*EXCERPT*:
************

Open Play in Age of Sigmar: weird twists, wild objectives, and one terrible hobby joke
We recently fell into one of those classic hobby rabbit holes: starting from a single odd rule, and ending up excitedly discussing whole ways of playing that we had somehow not paid enough attention to before.
This time the topic was Age of Sigmar Open Play — and honestly, the more we talked about it, the more it sounded like a fantastic playground for people who want big, cinematic battles without being too constrained by formal structure.
The rule that started it
Michal dropped this battlefield twist into chat:
Flying units have their move characteristics halved in one random quadrant of the battlefield each battle round (roll a D4 for the quadrant).
And yes, our first reaction was basically: that is a good twist.
It is exactly the kind of rule that immediately paints a picture in our heads. Some weird magical turbulence, cursed winds, unstable aether currents — whatever the explanation, it makes the battlefield feel alive. It is also just the right level of chaos: not so much that the game becomes nonsense, but enough that you suddenly have to care about where your flying units are going.

************

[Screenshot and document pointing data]
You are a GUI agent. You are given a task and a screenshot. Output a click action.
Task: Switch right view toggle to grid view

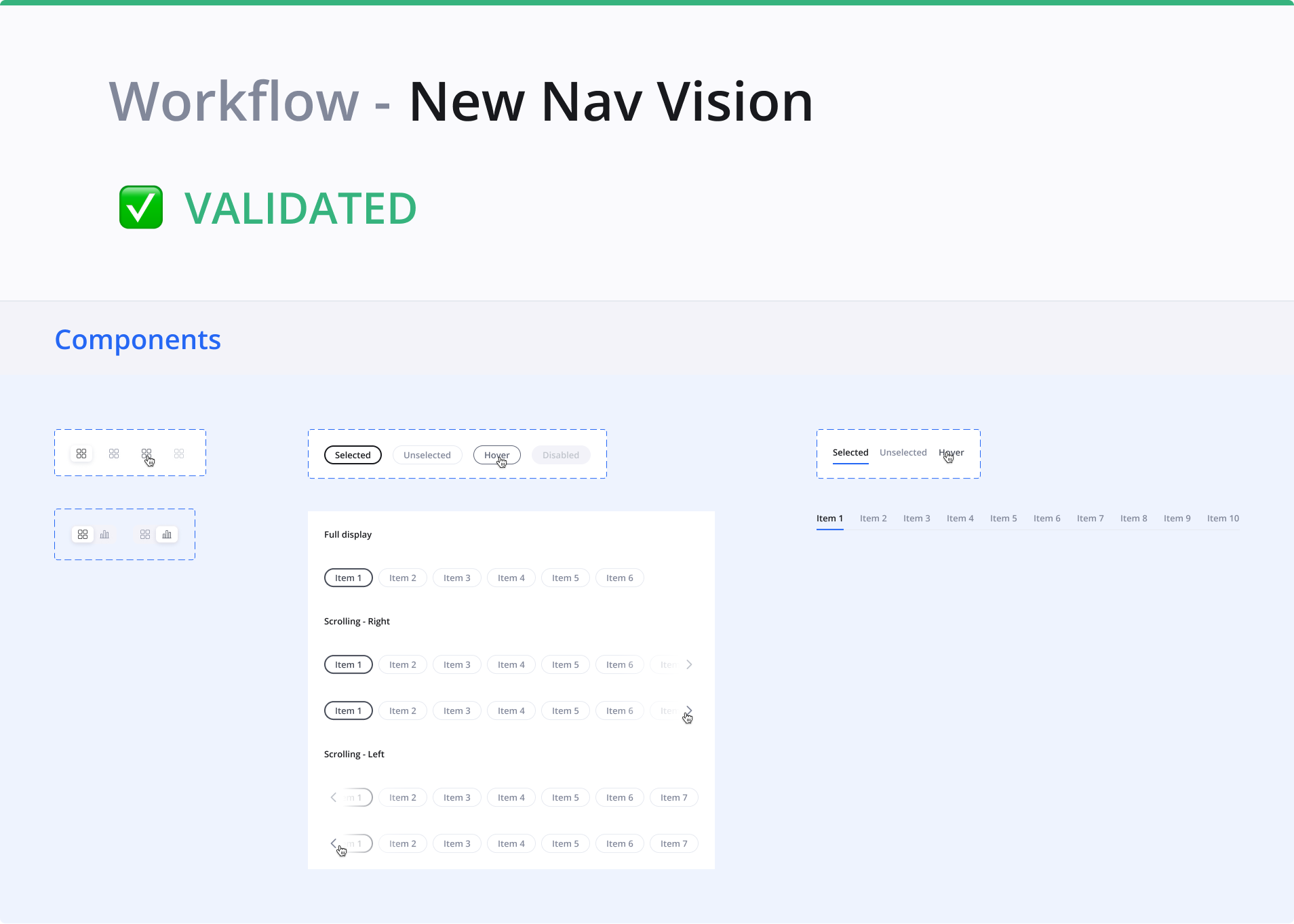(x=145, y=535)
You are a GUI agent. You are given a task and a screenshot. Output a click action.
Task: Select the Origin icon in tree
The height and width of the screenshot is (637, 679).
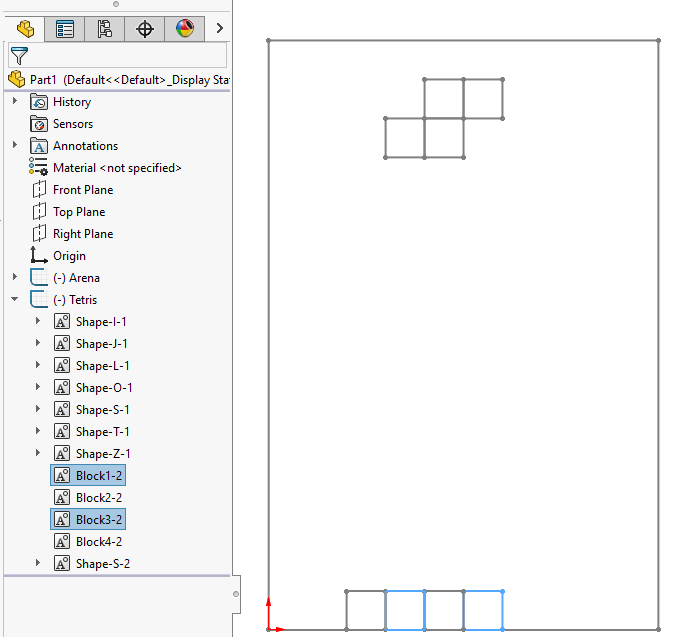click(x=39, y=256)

************

*INSTRUCTIONS TO FOLLOW*:
From the Age of Sigmar Open Play post, echo the passage between "Open Play in" and "attention to before.", inclusive.

*ANSWER FOR THE TASK*:
Open Play in Age of Sigmar: weird twists, wild objectives, and one terrible hobby joke
We recently fell into one of those classic hobby rabbit holes: starting from a single odd rule, and ending up excitedly discussing whole ways of playing that we had somehow not paid enough attention to before.